Yang Harus Dikerjakan
Masukkan setiap baris catatan di bawah ini ke dalam daftar JSON berisi string, satu string untuk tiap baris, tanpa baris kosong.

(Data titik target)
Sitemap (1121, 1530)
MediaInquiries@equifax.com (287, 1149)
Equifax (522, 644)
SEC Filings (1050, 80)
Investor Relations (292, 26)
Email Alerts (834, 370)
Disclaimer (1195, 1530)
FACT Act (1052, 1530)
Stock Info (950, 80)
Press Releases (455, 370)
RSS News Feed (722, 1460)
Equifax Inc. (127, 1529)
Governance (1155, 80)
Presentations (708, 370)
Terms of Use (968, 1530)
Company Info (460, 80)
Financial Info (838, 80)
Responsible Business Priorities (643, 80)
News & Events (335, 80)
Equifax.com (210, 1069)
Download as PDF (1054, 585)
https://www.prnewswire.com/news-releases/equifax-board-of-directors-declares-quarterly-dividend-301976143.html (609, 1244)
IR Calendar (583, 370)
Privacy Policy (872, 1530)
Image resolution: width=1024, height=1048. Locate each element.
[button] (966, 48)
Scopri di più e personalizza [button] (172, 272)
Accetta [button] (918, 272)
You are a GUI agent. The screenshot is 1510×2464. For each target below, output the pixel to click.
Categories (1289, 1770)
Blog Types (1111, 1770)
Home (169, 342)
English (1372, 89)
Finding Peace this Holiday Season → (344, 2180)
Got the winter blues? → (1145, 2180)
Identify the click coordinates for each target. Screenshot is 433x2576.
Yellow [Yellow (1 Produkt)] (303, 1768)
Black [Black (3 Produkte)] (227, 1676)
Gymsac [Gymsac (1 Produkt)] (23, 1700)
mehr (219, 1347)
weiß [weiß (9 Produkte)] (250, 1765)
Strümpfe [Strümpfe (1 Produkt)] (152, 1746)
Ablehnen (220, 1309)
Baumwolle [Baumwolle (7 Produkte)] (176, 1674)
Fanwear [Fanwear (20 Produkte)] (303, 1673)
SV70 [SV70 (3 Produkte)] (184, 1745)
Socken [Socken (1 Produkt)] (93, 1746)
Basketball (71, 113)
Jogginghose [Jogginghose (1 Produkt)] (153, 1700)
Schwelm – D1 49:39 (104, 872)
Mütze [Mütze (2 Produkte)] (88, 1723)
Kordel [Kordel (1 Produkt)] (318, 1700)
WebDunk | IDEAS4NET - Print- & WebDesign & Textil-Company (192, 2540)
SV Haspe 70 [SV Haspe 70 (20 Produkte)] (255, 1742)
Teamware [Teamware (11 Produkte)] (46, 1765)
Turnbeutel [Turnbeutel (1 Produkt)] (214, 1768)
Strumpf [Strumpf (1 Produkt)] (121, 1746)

Hasil Tugas
[
  "Sitemap (1121, 1530)",
  "MediaInquiries@equifax.com (287, 1149)",
  "Equifax (522, 644)",
  "SEC Filings (1050, 80)",
  "Investor Relations (292, 26)",
  "Email Alerts (834, 370)",
  "Disclaimer (1195, 1530)",
  "FACT Act (1052, 1530)",
  "Stock Info (950, 80)",
  "Press Releases (455, 370)",
  "RSS News Feed (722, 1460)",
  "Equifax Inc. (127, 1529)",
  "Governance (1155, 80)",
  "Presentations (708, 370)",
  "Terms of Use (968, 1530)",
  "Company Info (460, 80)",
  "Financial Info (838, 80)",
  "Responsible Business Priorities (643, 80)",
  "News & Events (335, 80)",
  "Equifax.com (210, 1069)",
  "Download as PDF (1054, 585)",
  "https://www.prnewswire.com/news-releases/equifax-board-of-directors-declares-quarterly-dividend-301976143.html (609, 1244)",
  "IR Calendar (583, 370)",
  "Privacy Policy (872, 1530)",
  "Image resolution: width=1024, height=1048. Locate each element.",
  "[button] (966, 48)",
  "Scopri di più e personalizza [button] (172, 272)",
  "Accetta [button] (918, 272)",
  "You are a GUI agent. The screenshot is 1510×2464. For each target below, output the pixel to click.",
  "Categories (1289, 1770)",
  "Blog Types (1111, 1770)",
  "Home (169, 342)",
  "English (1372, 89)",
  "Finding Peace this Holiday Season → (344, 2180)",
  "Got the winter blues? → (1145, 2180)",
  "Identify the click coordinates for each target. Screenshot is 433x2576.",
  "Yellow [Yellow (1 Produkt)] (303, 1768)",
  "Black [Black (3 Produkte)] (227, 1676)",
  "Gymsac [Gymsac (1 Produkt)] (23, 1700)",
  "mehr (219, 1347)",
  "weiß [weiß (9 Produkte)] (250, 1765)",
  "Strümpfe [Strümpfe (1 Produkt)] (152, 1746)",
  "Ablehnen (220, 1309)",
  "Baumwolle [Baumwolle (7 Produkte)] (176, 1674)",
  "Fanwear [Fanwear (20 Produkte)] (303, 1673)",
  "SV70 [SV70 (3 Produkte)] (184, 1745)",
  "Socken [Socken (1 Produkt)] (93, 1746)",
  "Basketball (71, 113)",
  "Jogginghose [Jogginghose (1 Produkt)] (153, 1700)",
  "Schwelm – D1 49:39 (104, 872)",
  "Mütze [Mütze (2 Produkte)] (88, 1723)",
  "Kordel [Kordel (1 Produkt)] (318, 1700)",
  "WebDunk | IDEAS4NET - Print- & WebDesign & Textil-Company (192, 2540)",
  "SV Haspe 70 [SV Haspe 70 (20 Produkte)] (255, 1742)",
  "Teamware [Teamware (11 Produkte)] (46, 1765)",
  "Turnbeutel [Turnbeutel (1 Produkt)] (214, 1768)",
  "Strumpf [Strumpf (1 Produkt)] (121, 1746)"
]